##### Data to examine #####

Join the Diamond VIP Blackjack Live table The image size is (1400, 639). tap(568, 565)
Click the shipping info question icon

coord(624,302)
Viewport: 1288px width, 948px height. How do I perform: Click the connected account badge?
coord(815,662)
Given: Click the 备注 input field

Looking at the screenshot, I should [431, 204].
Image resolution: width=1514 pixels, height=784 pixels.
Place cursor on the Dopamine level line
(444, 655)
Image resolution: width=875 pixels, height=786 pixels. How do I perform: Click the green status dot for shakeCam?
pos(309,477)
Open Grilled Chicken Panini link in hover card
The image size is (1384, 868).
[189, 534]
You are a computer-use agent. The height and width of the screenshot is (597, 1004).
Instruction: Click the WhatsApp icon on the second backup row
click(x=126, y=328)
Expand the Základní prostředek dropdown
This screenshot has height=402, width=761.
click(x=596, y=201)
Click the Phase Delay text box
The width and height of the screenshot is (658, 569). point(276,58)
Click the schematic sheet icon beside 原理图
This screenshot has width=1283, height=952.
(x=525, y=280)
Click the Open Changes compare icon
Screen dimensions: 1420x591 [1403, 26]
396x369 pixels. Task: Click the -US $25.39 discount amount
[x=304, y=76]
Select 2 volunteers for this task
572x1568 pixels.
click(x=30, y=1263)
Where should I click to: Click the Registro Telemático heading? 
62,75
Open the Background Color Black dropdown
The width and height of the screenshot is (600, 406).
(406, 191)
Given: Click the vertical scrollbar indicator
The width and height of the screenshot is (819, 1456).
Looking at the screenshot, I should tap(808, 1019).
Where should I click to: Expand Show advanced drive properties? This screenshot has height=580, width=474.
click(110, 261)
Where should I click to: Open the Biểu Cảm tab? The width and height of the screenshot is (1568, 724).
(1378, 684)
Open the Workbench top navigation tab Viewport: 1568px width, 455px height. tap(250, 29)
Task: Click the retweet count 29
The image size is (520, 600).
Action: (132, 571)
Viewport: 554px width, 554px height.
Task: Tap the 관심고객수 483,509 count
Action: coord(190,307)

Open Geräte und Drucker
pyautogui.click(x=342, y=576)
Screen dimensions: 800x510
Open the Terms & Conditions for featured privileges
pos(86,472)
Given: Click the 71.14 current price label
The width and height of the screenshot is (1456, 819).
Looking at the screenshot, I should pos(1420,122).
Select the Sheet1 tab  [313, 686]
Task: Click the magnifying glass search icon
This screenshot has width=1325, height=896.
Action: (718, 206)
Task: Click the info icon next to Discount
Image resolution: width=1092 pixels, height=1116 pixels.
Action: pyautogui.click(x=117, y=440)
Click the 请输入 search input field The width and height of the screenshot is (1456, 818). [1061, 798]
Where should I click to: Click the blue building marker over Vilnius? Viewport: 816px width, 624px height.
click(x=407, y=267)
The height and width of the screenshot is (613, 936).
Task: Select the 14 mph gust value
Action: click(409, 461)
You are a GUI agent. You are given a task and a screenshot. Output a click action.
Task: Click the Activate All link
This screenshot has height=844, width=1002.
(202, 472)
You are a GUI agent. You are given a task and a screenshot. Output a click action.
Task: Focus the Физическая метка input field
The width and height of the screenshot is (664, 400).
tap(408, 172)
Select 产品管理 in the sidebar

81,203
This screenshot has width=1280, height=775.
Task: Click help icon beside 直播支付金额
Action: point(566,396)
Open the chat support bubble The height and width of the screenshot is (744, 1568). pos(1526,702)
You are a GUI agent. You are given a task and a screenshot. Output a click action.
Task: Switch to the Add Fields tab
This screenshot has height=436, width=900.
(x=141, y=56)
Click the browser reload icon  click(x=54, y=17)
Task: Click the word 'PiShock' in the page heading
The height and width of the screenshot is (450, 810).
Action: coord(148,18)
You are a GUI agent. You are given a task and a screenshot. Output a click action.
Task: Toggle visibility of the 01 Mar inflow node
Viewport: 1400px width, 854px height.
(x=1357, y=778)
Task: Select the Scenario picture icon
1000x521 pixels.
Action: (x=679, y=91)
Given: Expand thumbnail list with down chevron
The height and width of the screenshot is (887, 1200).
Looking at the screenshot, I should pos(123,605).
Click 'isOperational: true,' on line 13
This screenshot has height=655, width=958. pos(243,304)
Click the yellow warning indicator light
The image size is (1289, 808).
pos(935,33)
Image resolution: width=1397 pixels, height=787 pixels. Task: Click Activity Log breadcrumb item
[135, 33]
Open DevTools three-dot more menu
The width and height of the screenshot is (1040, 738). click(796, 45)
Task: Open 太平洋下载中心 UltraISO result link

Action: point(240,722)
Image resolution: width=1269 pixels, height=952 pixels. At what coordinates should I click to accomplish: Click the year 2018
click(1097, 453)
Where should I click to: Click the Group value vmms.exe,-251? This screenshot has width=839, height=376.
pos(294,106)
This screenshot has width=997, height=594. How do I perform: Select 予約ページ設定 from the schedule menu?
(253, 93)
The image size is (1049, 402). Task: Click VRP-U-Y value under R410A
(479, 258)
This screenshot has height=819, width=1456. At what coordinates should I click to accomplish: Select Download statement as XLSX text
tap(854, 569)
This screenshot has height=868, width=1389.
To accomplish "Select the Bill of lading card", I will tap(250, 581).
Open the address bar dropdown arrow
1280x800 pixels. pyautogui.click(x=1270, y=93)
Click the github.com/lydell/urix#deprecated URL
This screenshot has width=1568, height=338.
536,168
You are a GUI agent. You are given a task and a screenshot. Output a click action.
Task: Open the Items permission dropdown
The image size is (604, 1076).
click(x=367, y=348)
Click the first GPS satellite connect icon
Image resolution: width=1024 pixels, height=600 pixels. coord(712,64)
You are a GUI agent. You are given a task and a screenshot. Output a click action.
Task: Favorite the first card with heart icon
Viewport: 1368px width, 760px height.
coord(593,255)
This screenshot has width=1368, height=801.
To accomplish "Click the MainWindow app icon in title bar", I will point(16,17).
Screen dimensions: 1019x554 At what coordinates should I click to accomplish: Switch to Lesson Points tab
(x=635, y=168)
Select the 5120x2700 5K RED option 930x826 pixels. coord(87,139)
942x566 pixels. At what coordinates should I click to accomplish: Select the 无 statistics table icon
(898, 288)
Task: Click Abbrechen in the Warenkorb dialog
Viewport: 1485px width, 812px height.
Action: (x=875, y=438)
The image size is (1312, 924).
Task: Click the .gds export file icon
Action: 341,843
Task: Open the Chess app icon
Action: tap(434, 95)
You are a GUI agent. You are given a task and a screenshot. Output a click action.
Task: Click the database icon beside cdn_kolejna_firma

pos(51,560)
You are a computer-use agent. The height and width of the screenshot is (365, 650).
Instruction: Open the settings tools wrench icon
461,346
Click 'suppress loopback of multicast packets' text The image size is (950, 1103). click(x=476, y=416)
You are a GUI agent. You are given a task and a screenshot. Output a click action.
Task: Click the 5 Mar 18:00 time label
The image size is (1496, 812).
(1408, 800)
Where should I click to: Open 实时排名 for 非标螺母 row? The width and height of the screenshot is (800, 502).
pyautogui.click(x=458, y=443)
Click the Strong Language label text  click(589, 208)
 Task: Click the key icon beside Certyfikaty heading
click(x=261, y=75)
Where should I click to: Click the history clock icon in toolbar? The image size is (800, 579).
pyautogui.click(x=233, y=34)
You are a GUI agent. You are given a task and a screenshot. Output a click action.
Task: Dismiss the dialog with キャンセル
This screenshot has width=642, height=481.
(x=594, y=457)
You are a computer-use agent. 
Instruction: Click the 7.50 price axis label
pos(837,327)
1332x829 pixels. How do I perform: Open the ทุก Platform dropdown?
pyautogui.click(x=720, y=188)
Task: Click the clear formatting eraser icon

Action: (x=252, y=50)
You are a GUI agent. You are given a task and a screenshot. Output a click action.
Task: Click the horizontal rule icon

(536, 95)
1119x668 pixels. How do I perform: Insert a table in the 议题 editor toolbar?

#####

Task statement:
The records above should be duplicated in full, exactly as given.

Final answer:
Join the Diamond VIP Blackjack Live table The image size is (1400, 639). tap(568, 565)
Click the shipping info question icon

coord(624,302)
Viewport: 1288px width, 948px height. How do I perform: Click the connected account badge?
coord(815,662)
Given: Click the 备注 input field

Looking at the screenshot, I should [431, 204].
Image resolution: width=1514 pixels, height=784 pixels.
Place cursor on the Dopamine level line
(444, 655)
Image resolution: width=875 pixels, height=786 pixels. How do I perform: Click the green status dot for shakeCam?
pos(309,477)
Open Grilled Chicken Panini link in hover card
The image size is (1384, 868).
[189, 534]
You are a computer-use agent. The height and width of the screenshot is (597, 1004).
Instruction: Click the WhatsApp icon on the second backup row
click(x=126, y=328)
Expand the Základní prostředek dropdown
This screenshot has height=402, width=761.
click(x=596, y=201)
Click the Phase Delay text box
The width and height of the screenshot is (658, 569). point(276,58)
Click the schematic sheet icon beside 原理图
This screenshot has width=1283, height=952.
(x=525, y=280)
Click the Open Changes compare icon
Screen dimensions: 1420x591 [1403, 26]
396x369 pixels. Task: Click the -US $25.39 discount amount
[x=304, y=76]
Select 2 volunteers for this task
572x1568 pixels.
click(x=30, y=1263)
Where should I click to: Click the Registro Telemático heading? 
62,75
Open the Background Color Black dropdown
The width and height of the screenshot is (600, 406).
(406, 191)
Given: Click the vertical scrollbar indicator
The width and height of the screenshot is (819, 1456).
Looking at the screenshot, I should tap(808, 1019).
Where should I click to: Expand Show advanced drive properties? This screenshot has height=580, width=474.
click(110, 261)
Where should I click to: Open the Biểu Cảm tab? The width and height of the screenshot is (1568, 724).
(1378, 684)
Open the Workbench top navigation tab Viewport: 1568px width, 455px height. tap(250, 29)
Task: Click the retweet count 29
The image size is (520, 600).
Action: (132, 571)
Viewport: 554px width, 554px height.
Task: Tap the 관심고객수 483,509 count
Action: coord(190,307)

Open Geräte und Drucker
pyautogui.click(x=342, y=576)
Screen dimensions: 800x510
Open the Terms & Conditions for featured privileges
pos(86,472)
Given: Click the 71.14 current price label
The width and height of the screenshot is (1456, 819).
Looking at the screenshot, I should pos(1420,122).
Select the Sheet1 tab  [313, 686]
Task: Click the magnifying glass search icon
This screenshot has width=1325, height=896.
Action: (718, 206)
Task: Click the info icon next to Discount
Image resolution: width=1092 pixels, height=1116 pixels.
Action: pyautogui.click(x=117, y=440)
Click the 请输入 search input field The width and height of the screenshot is (1456, 818). [1061, 798]
Where should I click to: Click the blue building marker over Vilnius? Viewport: 816px width, 624px height.
click(x=407, y=267)
The height and width of the screenshot is (613, 936).
Task: Select the 14 mph gust value
Action: click(409, 461)
You are a GUI agent. You are given a task and a screenshot. Output a click action.
Task: Click the Activate All link
This screenshot has height=844, width=1002.
(202, 472)
You are a GUI agent. You are given a task and a screenshot. Output a click action.
Task: Focus the Физическая метка input field
The width and height of the screenshot is (664, 400).
tap(408, 172)
Select 产品管理 in the sidebar

81,203
This screenshot has width=1280, height=775.
Task: Click help icon beside 直播支付金额
Action: point(566,396)
Open the chat support bubble The height and width of the screenshot is (744, 1568). pos(1526,702)
You are a GUI agent. You are given a task and a screenshot. Output a click action.
Task: Switch to the Add Fields tab
This screenshot has height=436, width=900.
(x=141, y=56)
Click the browser reload icon  click(x=54, y=17)
Task: Click the word 'PiShock' in the page heading
The height and width of the screenshot is (450, 810).
Action: coord(148,18)
You are a GUI agent. You are given a task and a screenshot. Output a click action.
Task: Toggle visibility of the 01 Mar inflow node
Viewport: 1400px width, 854px height.
(x=1357, y=778)
Task: Select the Scenario picture icon
1000x521 pixels.
Action: (x=679, y=91)
Given: Expand thumbnail list with down chevron
The height and width of the screenshot is (887, 1200).
Looking at the screenshot, I should pos(123,605).
Click 'isOperational: true,' on line 13
This screenshot has height=655, width=958. pos(243,304)
Click the yellow warning indicator light
The image size is (1289, 808).
pos(935,33)
Image resolution: width=1397 pixels, height=787 pixels. Task: Click Activity Log breadcrumb item
[135, 33]
Open DevTools three-dot more menu
The width and height of the screenshot is (1040, 738). click(796, 45)
Task: Open 太平洋下载中心 UltraISO result link

Action: point(240,722)
Image resolution: width=1269 pixels, height=952 pixels. At what coordinates should I click to accomplish: Click the year 2018
click(1097, 453)
Where should I click to: Click the Group value vmms.exe,-251? This screenshot has width=839, height=376.
pos(294,106)
This screenshot has width=997, height=594. How do I perform: Select 予約ページ設定 from the schedule menu?
(253, 93)
The image size is (1049, 402). Task: Click VRP-U-Y value under R410A
(479, 258)
This screenshot has height=819, width=1456. At what coordinates should I click to accomplish: Select Download statement as XLSX text
tap(854, 569)
This screenshot has height=868, width=1389.
To accomplish "Select the Bill of lading card", I will tap(250, 581).
Open the address bar dropdown arrow
1280x800 pixels. pyautogui.click(x=1270, y=93)
Click the github.com/lydell/urix#deprecated URL
This screenshot has width=1568, height=338.
536,168
You are a GUI agent. You are given a task and a screenshot. Output a click action.
Task: Open the Items permission dropdown
The image size is (604, 1076).
click(x=367, y=348)
Click the first GPS satellite connect icon
Image resolution: width=1024 pixels, height=600 pixels. coord(712,64)
You are a GUI agent. You are given a task and a screenshot. Output a click action.
Task: Favorite the first card with heart icon
Viewport: 1368px width, 760px height.
coord(593,255)
This screenshot has width=1368, height=801.
To accomplish "Click the MainWindow app icon in title bar", I will point(16,17).
Screen dimensions: 1019x554 At what coordinates should I click to accomplish: Switch to Lesson Points tab
(x=635, y=168)
Select the 5120x2700 5K RED option 930x826 pixels. coord(87,139)
942x566 pixels. At what coordinates should I click to accomplish: Select the 无 statistics table icon
(898, 288)
Task: Click Abbrechen in the Warenkorb dialog
Viewport: 1485px width, 812px height.
Action: (x=875, y=438)
The image size is (1312, 924).
Task: Click the .gds export file icon
Action: 341,843
Task: Open the Chess app icon
Action: tap(434, 95)
You are a GUI agent. You are given a task and a screenshot. Output a click action.
Task: Click the database icon beside cdn_kolejna_firma

pos(51,560)
You are a computer-use agent. The height and width of the screenshot is (365, 650).
Instruction: Open the settings tools wrench icon
461,346
Click 'suppress loopback of multicast packets' text The image size is (950, 1103). click(x=476, y=416)
You are a GUI agent. You are given a task and a screenshot. Output a click action.
Task: Click the 5 Mar 18:00 time label
The image size is (1496, 812).
(1408, 800)
Where should I click to: Open 实时排名 for 非标螺母 row? The width and height of the screenshot is (800, 502).
pyautogui.click(x=458, y=443)
Click the Strong Language label text  click(589, 208)
 Task: Click the key icon beside Certyfikaty heading
click(x=261, y=75)
Where should I click to: Click the history clock icon in toolbar? The image size is (800, 579).
pyautogui.click(x=233, y=34)
You are a GUI agent. You are given a task and a screenshot. Output a click action.
Task: Dismiss the dialog with キャンセル
This screenshot has width=642, height=481.
(x=594, y=457)
You are a computer-use agent. 
Instruction: Click the 7.50 price axis label
pos(837,327)
1332x829 pixels. How do I perform: Open the ทุก Platform dropdown?
pyautogui.click(x=720, y=188)
Task: Click the clear formatting eraser icon

Action: (x=252, y=50)
You are a GUI agent. You are given a task and a screenshot. Output a click action.
Task: Click the horizontal rule icon

(536, 95)
1119x668 pixels. How do I perform: Insert a table in the 议题 editor toolbar?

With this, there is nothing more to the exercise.